There are laws being proposed and passed by states that force women to get ultrasounds before they can get an abortion (including highly invasive transvaginal ultrasounds where they shove a stick up a woman's vagina to check things out from the inside). Arizona just passed a law that protected doctors from getting sued if they withhold medical information that might have convinced a woman to get an abortion. Seriously. A doctor can withhold medical information and not get sued for malpractice in Arizona.
Because life is sacred.

Act of Valor opened on February 26, being toted as an action movie starring real life Navy SEALs. Essentially it's the ultimate recruitment poster. But if life is sacred, maybe recruiters should be veterans with missing limbs suffering from PTSD. Maybe recruiters should explain to children (how many recruiters go to high schools where not everyone they talk to are legal "adults" at 18?) and their parents that the dehumanization that happens during basic training often puts cadets at suicide risk. There's a Russian proverb that says, "Every bullet finds its target in a mother's heart." Maybe that should replace "Semper Fidelis."
Because life is sacred.

Since 1976, almost 1300 Americans have been executed from the death penalty. The state won't talk to the mother about the sanctity of life then, will they? Should wardens/governors/executioners be forced to listen to the heartbeat?

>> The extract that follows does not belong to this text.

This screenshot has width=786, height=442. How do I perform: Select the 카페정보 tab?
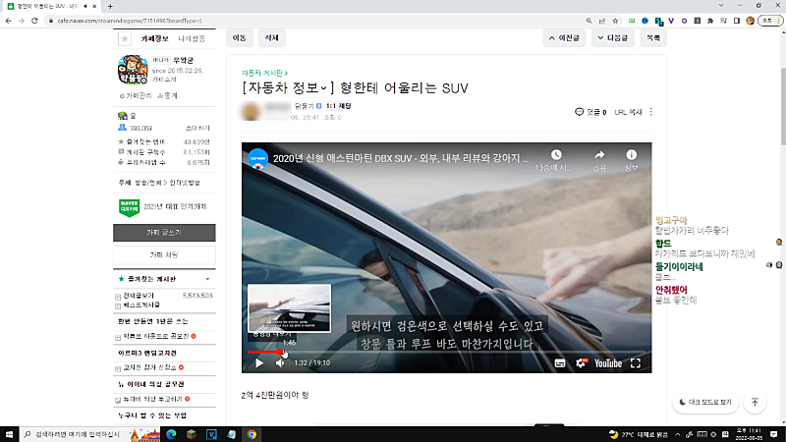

And somehow, through all of this, everything is the woman's fault. I'm not really surprised conservatives feel this way. They've been blaming the woman ever since Salome asked for the head of John the baptist, since Queen Jezebel put on makeup to face her execution, since Eve gave Adam an apple. Gimme a break.
You want to reduce the number of abortions? Start by reducing the number of unwanted pregnancies. Duh.
You could tell woman to keep an aspirin between their thighs (if you want to sound like an uptight prig with no grasp of reality), or you could lobby for companies to stop using sex to sell every product on television. You could demand better and more (not worse and less, dumb-asses) access to contraception. You could properly educate teens about sex rather than try to make them scared of it.
Doing it your way is like a company that makes a faulty product that it prevents stores from selling, when they could solve everything by fixing the faulty product.